En 2025, Donald Trump a provoqué une nouvelle polémique à l’ONU en qualifiant le changement climatique de « plus grande escroquerie de l’histoire ». Selon lui, les alertes scientifiques ne seraient que des « élucubrations de gens incompétents », entraînant des dépenses « inutiles ». Ces propos climatosceptiques, qui s’opposent frontalement au consensus scientifique, ont suscité une vive réaction sur la scène internationale.
Sans citer directement l’ancien président américain, Emmanuel Macron a répondu avec fermeté lors d’un sommet à New York. Le chef de l’État français a réaffirmé l’autorité de la science, rappelant que les preuves du dérèglement climatique sont « irréfutables ». Pour lui, les politiques publiques doivent s’appuyer sur des données vérifiées et non sur des « opinions infondées ».
Macron a défendu une recherche indépendante et insisté sur la nécessité de transformer les engagements en actions concrètes. Parmi les priorités avancées figure la réduction des émissions de méthane, un gaz dont l’effet de réchauffement est trente fois supérieur à celui du dioxyde de carbone. Cette thématique sera au cœur du G7 de 2026, présidé par la France. Malgré les critiques persistantes d’ONG sur son bilan, le président a également confirmé l’engagement européen pour la COP30 au Brésil, réaffirmant que l’Union européenne reste mobilisée.

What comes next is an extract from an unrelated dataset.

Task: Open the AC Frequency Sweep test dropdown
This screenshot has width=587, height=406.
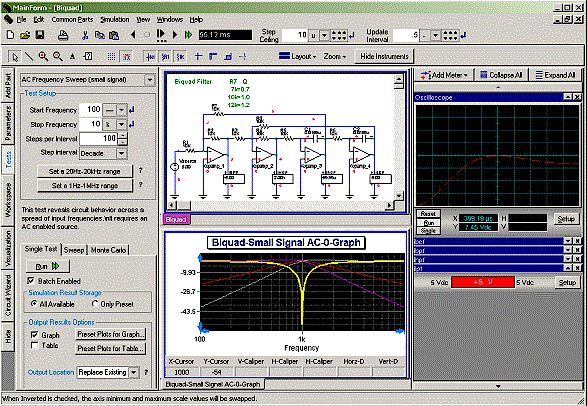Action: point(150,80)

Sur la scène internationale, d’autres puissances affichent des avancées notables. La Chine, régulièrement critiquée pour son niveau d’émissions, a surpris par ses progrès. Grâce à l’essor du solaire et des véhicules électriques, Pékin pourrait atteindre son pic d’émissions dès 2025, soit cinq ans avant l’échéance prévue. Avec l’objectif de neutralité carbone fixé à 2060, le pays montre que la transition énergétique est bel et bien amorcée, contrastant avec les discours sceptiques de certains dirigeants.